|Issue Number: CD-001||
Price: 1 d
Mr Dickens and Sentences and Punctuation.
'Oh! But he was a tight-fisted hand
at the grind-stone, Scrooge! a squeezing,
wrenching, grasping, scraping, clutching, covetous, old sinner! Hard and
sharp as flint, from which no steel had ever struck out generous fire;
secret, and self-contained, and solitary as an oyster. The cold within
him froze his old features, nipped his pointed nose, shriveled his cheek,
stiffened his gait; made his eyes red, his thin lips blue and spoke out
shrewdly in his grating voice. A frosty rime was on his head, and on his
eyebrows, and his wiry chin. He carried his own low temperature always
about with him; he iced his office in the dogdays; and didn't thaw it
one degree at Christmas.'
Just look at the long sentences that Mr Dickens uses.
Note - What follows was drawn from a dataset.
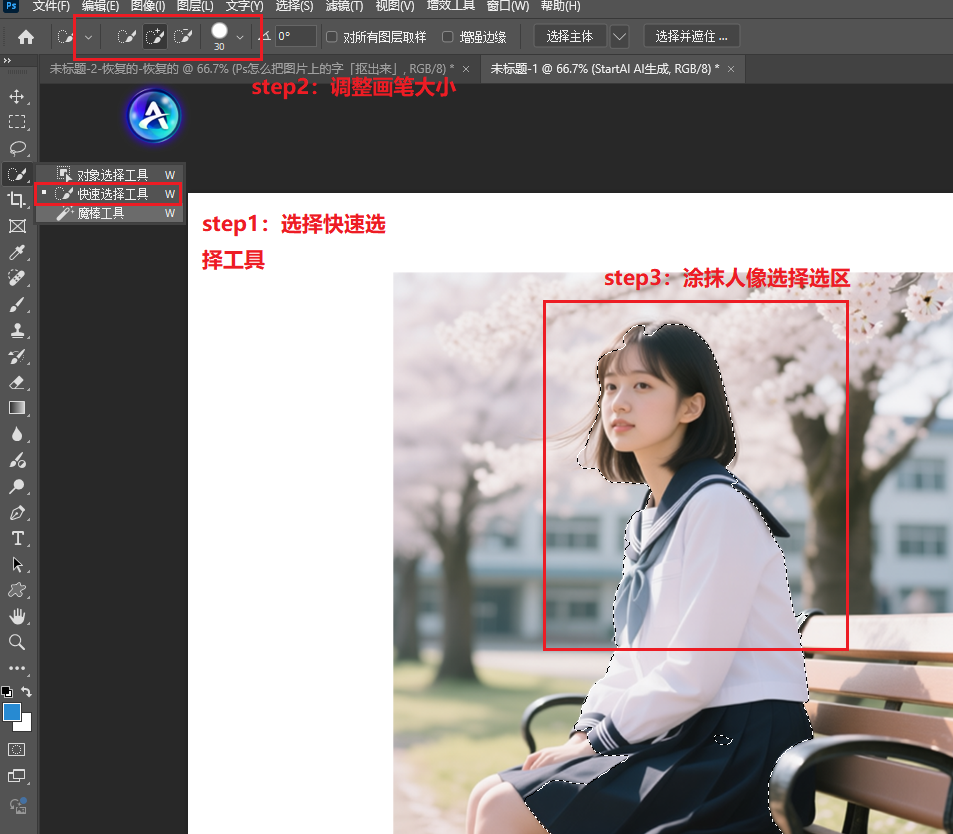Open the foreground color swatch
The image size is (953, 834).
point(13,712)
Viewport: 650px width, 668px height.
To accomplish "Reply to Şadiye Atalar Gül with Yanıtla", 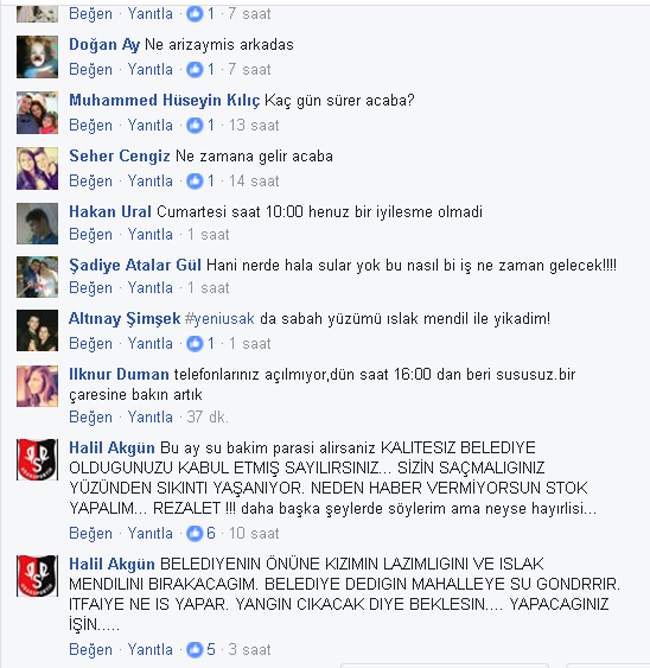I will tap(150, 288).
This habit is not like modern writers of the 20th Century. There are only five sentences in the whole passage.
It can make the writing hard to read and can put people off trying. Once you know this is what to expect there are ways that you can make it easier.
The long and COMPLEX sentences that he uses make you feel Scrooge is a difficult and complicated person to know.
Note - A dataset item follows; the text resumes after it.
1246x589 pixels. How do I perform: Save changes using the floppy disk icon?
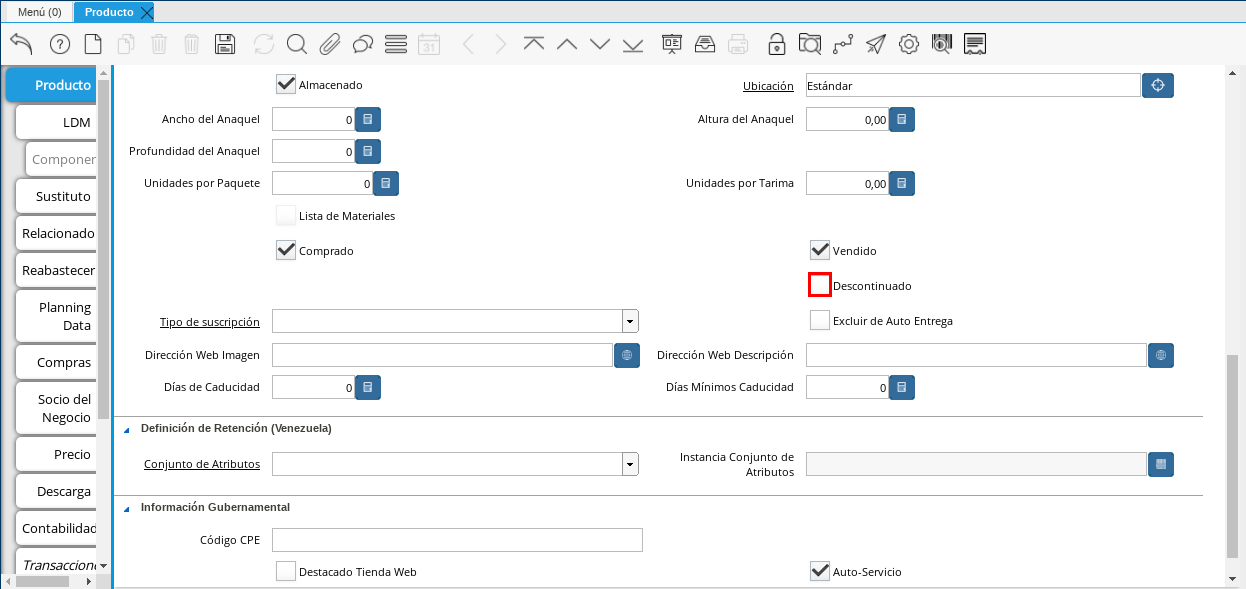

Mr Dickens uses punctuation in different ways to us in the modern age, too. Look at the exclamation mark after Scrooge (!). You'd expect the sentence to end, but no, it carries on with a small 'a'. The effect of this on the reader is to make the name Scrooge really stand out.
The unpleasant descriptions listed together like this instead of short sentences as modern writers might do is to make the reader aware that Scrooge is an all-round nasty person without one pleasing habit about him at all. Reading it aloud makes you breathless.
What modern ways can you think of for making lists?